Lakeview North Neighborhood Chair Beth Alligood, a southwest area representative, makes her case against the proposal to eliminate the housing density limit in her area at a Provo City Planning Commission meeting on April 11, 2018. (Eleanor Cain)

Citing a study by Stanford economist Raj Chetty, Jensen said just moving a low-income family from a low-income county to a higher-income county can increase a child’s income by 10 to 30 percent.

“What that says is when we mix income and community, people do better,” Jensen said. “We spend a lot of time thinking about what a problem intergenerational poverty is, how we get people to be self-sustaining, and I think part of that is creating communities where access to wealth is more tangible.”

Teach For America Recruitment Manager Josh Doying said his organization places qualified teachers in low-income schools to bridge those cultural and educational opportunity gaps “and bring more awareness and more knowledge to, especially in education, the results of (geographic income segregation).”

4. Changing NIMBY values

Bill Peperone, assistant director of community development for Provo City, said having a “not in my backyard” (NIMBY) mentality largely contributes to geographic income segregation.

“The solution is to have a mix of housing types and values at a very fine-grained level within every LDS stake,” Peperone said. “But to accomplish this, there has to be the political will to stand up to the ‘not in my backyard’ citizens, which is very difficult to do.”

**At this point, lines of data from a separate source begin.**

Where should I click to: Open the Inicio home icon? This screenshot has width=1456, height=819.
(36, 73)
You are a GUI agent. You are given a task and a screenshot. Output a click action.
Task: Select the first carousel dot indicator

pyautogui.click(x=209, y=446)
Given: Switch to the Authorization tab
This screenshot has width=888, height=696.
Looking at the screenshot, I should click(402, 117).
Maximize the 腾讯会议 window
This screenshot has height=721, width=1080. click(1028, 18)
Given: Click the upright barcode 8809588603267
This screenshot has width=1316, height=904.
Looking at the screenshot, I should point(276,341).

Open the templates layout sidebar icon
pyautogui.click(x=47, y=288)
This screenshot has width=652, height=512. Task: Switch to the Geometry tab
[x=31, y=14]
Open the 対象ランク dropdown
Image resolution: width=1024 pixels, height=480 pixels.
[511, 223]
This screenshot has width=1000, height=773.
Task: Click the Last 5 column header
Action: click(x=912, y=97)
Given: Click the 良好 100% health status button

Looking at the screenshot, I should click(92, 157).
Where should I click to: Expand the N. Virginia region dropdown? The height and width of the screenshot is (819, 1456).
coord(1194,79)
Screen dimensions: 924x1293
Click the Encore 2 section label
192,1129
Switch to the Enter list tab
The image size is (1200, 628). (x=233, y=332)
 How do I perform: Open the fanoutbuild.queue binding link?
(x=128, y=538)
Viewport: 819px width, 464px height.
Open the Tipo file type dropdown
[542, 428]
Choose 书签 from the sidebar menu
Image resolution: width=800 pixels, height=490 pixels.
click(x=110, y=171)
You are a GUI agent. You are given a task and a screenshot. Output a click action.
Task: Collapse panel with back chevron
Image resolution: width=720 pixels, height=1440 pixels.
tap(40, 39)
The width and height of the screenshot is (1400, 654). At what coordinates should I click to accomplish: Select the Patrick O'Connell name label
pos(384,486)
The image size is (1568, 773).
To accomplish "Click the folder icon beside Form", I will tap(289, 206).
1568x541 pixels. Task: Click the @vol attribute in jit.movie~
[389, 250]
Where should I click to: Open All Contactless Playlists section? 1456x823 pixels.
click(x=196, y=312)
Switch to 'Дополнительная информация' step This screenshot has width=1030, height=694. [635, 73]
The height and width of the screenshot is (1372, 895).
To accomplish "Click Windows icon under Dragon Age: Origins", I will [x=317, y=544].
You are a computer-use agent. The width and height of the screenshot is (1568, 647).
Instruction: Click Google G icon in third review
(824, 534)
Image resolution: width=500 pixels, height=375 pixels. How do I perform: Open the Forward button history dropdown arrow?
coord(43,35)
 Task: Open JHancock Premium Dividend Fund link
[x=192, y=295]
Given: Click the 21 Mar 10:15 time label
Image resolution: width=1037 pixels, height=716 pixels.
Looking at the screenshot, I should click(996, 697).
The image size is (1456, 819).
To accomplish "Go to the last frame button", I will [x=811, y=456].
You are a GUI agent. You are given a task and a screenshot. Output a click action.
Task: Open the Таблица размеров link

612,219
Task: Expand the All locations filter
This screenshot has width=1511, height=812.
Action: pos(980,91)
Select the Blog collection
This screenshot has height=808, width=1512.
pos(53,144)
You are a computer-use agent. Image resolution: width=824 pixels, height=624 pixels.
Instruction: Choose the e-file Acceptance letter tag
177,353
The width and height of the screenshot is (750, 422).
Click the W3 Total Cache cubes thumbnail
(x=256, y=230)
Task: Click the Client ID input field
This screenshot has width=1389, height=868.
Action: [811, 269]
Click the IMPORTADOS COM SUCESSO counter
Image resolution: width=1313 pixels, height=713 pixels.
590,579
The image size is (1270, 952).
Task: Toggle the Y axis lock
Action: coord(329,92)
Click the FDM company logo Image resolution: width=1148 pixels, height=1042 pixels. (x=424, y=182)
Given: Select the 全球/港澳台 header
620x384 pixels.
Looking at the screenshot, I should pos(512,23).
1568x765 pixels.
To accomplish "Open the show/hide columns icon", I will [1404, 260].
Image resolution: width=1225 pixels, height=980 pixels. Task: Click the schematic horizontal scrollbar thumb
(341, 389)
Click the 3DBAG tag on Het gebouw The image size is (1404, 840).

Jensen said the fear of ‘the other’ often keeps communities from being willing to integrate economically.

“We take the exception of the person that did the crime, or whatever, and we think that that is indicative of the whole when it’s the inverse,” Jensen said. “More often it’s people not committing crime who are just working to help their kids get by and move on.”

The “others,” Jensen said, are people citizens already interact with regularly — waiters, hotel maids, lawn-workers and gutter-cleaners.

“These people are not the ‘other’ at all; they’re us,” Jensen said. “They’re part of our community, and they enrich our community and they enrich our lives. We’re all just people and we want to live together and coexist, and the more we do that, the better off we’ll be as a society.”